Data Visualization with Pandas

Data visualization helps us understand data distributions, trends, and patterns before we start modeling. Dedicated plotting libraries like Seaborn are useful, but we often need quick plots while we work with the data.

Pandas has built-in plotting on DataFrames and Series, built on top of Matplotlib. This lets us generate line, bar, histogram, box, scatter, and area plots quickly, without much boilerplate.

In this blog, we will build a wide range of plots directly from Pandas DataFrames and Series. We will work with random walks, the Iris dataset, and the Titanic dataset to learn the full suite of Pandas visual tools.

Prerequisites: Python 3.x, Pandas, NumPy, Seaborn, Matplotlib.

Setup

Before plotting, we must set up the environment by importing the required data processing libraries.

Imports and Libraries

Group the necessary libraries into a single import block, which sets up Pandas, NumPy, Seaborn, Matplotlib, and random utility functions:

PYTHON

import numpy as np
import pandas as pd
import seaborn as sns
import matplotlib.pyplot as plt
%matplotlib inline
from numpy.random import randn, randint, uniform, sample

Data Structure Concepts

A Pandas DataFrame is a two-dimensional table with labeled rows and columns. It has three parts: the data, the rows, and the columns. A Series is a one-dimensional labeled array that can hold any data type (integer, string, float, Python objects, etc.). Each column of a DataFrame is a Series.

We will create a DataFrame df containing 1,000 random normal values indexed by a daily datetime range starting on June 7, 2019, and a Series ts structured similarly:

PYTHON

df = pd.DataFrame(randn(1000), index = pd.date_range('2019-06-07', periods = 1000), columns=['value'])
ts = pd.Series(randn(1000), index = pd.date_range('2019-06-07', periods = 1000))

Inspect the first five rows of the generated DataFrame:

PYTHON

df.head()

	value
2019-06-07	-0.992350
2019-06-08	-0.849183
2019-06-09	0.126559
2019-06-10	0.640230
2019-06-11	-0.975090

Preview the first five values of the generated Series:

PYTHON

ts.head()

OUTPUT

2019-06-07    0.430385
2019-06-08    1.810955
2019-06-09    3.207345
2019-06-10   -0.366252
2019-06-11    1.406304
Freq: D, dtype: float64

Verify the underlying class types of both data structures:

PYTHON

type(df),type(ts)

OUTPUT

(pandas.core.frame.DataFrame, pandas.core.series.Series)

Line Plots

Line plots show trends over a continuous interval or time series. We will apply cumulative sum transformations to simulate a random walk.
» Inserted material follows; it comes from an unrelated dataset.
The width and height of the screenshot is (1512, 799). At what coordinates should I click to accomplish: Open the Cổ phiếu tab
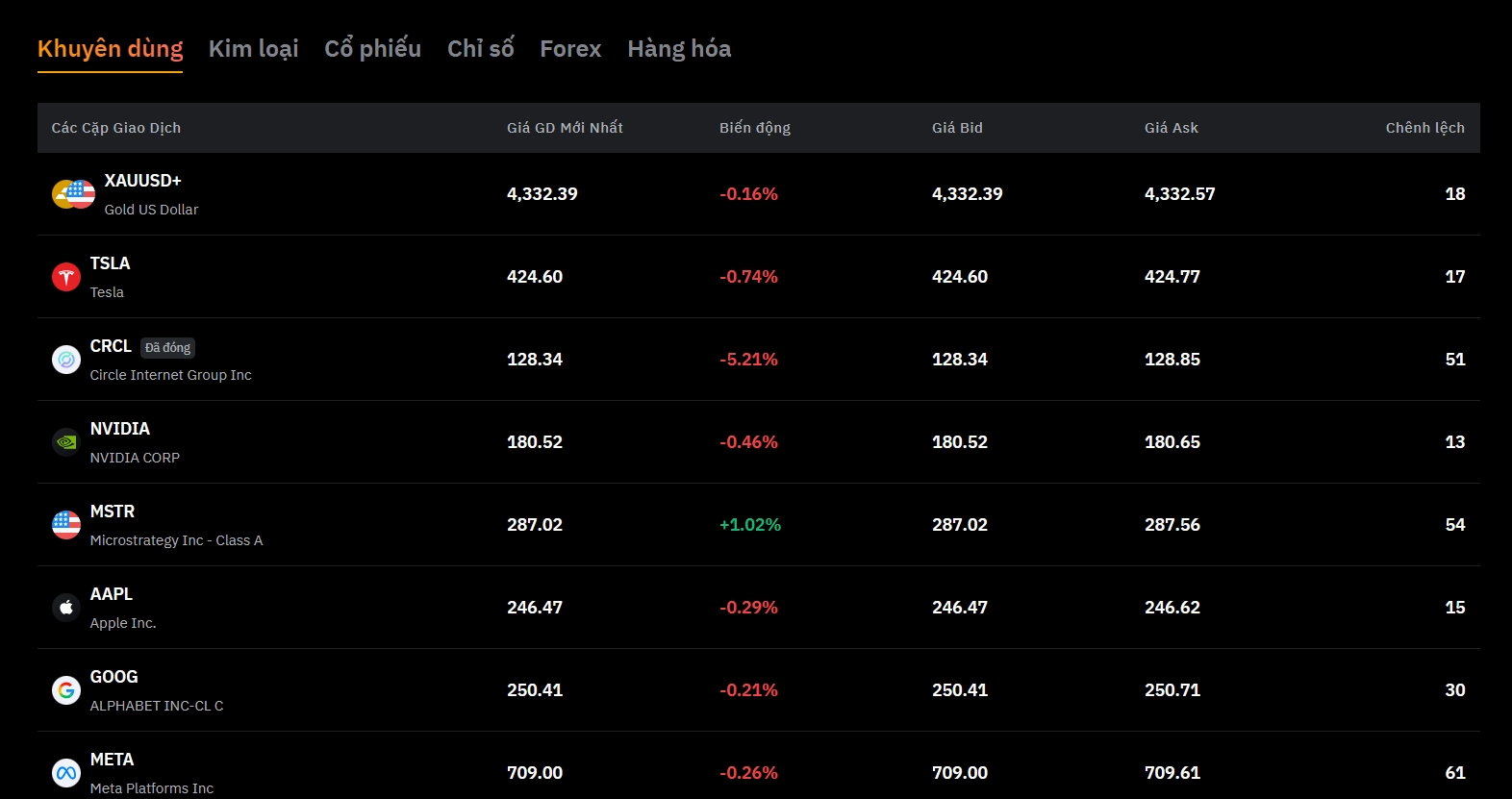click(372, 49)
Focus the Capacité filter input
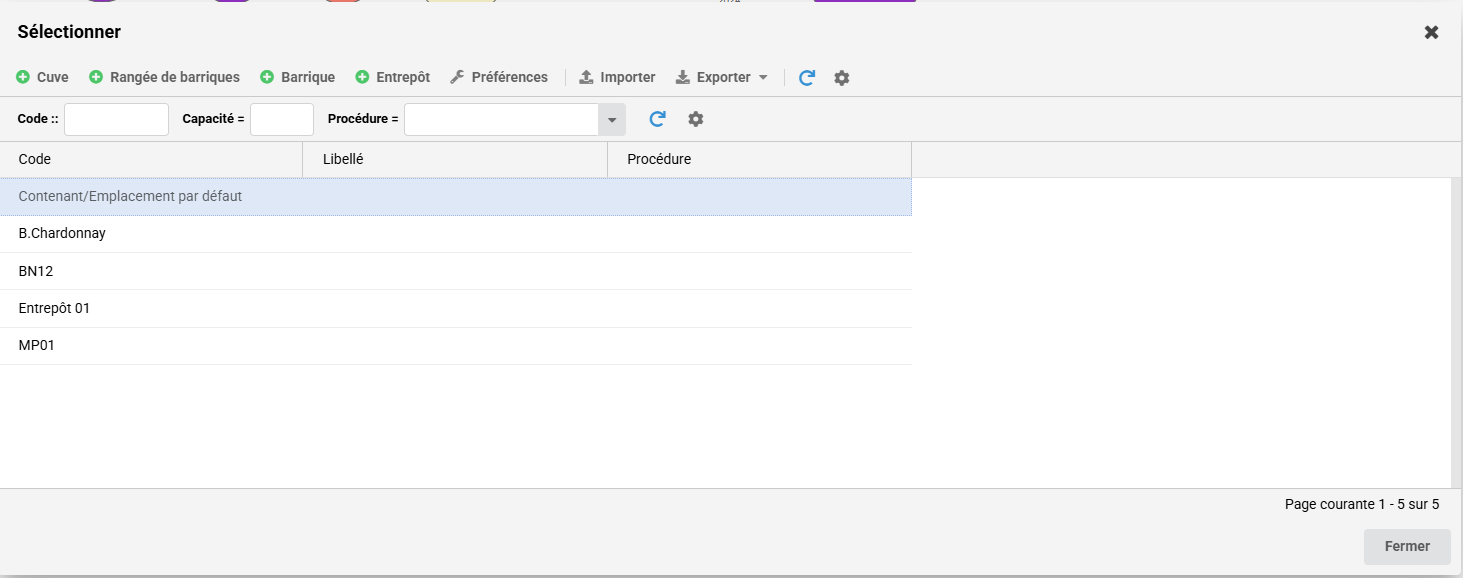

Cumulative Transformations

Use the cumsum() function to compute the cumulative sum of the data along the index axis:

PYTHON

df['value'] = df['value'].cumsum()
df.head()

	value
2019-06-07	-0.992350
2019-06-08	-2.833884
2019-06-09	-4.548859
2019-06-10	-5.623604
2019-06-11	-7.673438

Apply the same cumulative sum transformation to the Series:

PYTHON

ts = ts.cumsum()
ts.head()

OUTPUT

2019-06-07     0.430385
2019-06-08     2.671725
2019-06-09     8.120411
2019-06-10    13.202844
2019-06-11    19.691581
Freq: D, dtype: float64

Confirm that the structures remain a DataFrame and Series:

PYTHON

type(df), type(ts)

OUTPUT

(pandas.core.frame.DataFrame, pandas.core.series.Series)

Visualizing Line Charts

Plot the Series using a custom figure size of 10x5 inches:

PYTHON

ts.plot(figsize=(10,5))

The resulting chart tracks the cumulative trajectory of the random walk Series over time:

Line plot of cumulative random walk Series values over time

Now, plot the DataFrame containing the single value column:

PYTHON

df.plot()

The line plot tracks the cumulative values of the DataFrame over the datetime index:

Line plot of cumulative random walk DataFrame values over time

Load the built-in Iris dataset to explore multi-variable line plotting:

PYTHON

iris = sns.load_dataset('iris')
iris.head()

| | sepal_length | sepal_width | petal_length | petal_width | species | |---|---|---|---|---|---|---| | 0 | 5.1 | 3.5 | 1.4 | 0.2 | setosa | | 1 | 4.9 | 3.0 | 1.4 | 0.2 | setosa | | 2 | 4.7 | 3.2 | 1.3 | 0.2 | setosa | | 3 | 4.6 | 3.1 | 1.5 | 0.2 | setosa | | 4 | 5.0 | 3.6 | 1.4 | 0.2 | setosa |

Plot the Iris features with a custom title and axis labels:

PYTHON

ax = iris.plot(figsize=(15,8), title='Iris Dataset')
ax.set_xlabel('X Axis')
ax.set_ylabel('Y Axis')

The multi-line plot shows the measurements for all four Iris features across the samples:

Multi-line plot of Iris dataset features showing sepal and petal dimensions

Customize line styles by passing Matplotlib formatting strings (e.g., 'r--' for red dashed lines) and enabling the legend:

PYTHON

ts.plot(style = 'r--', label = 'Series', legend = True)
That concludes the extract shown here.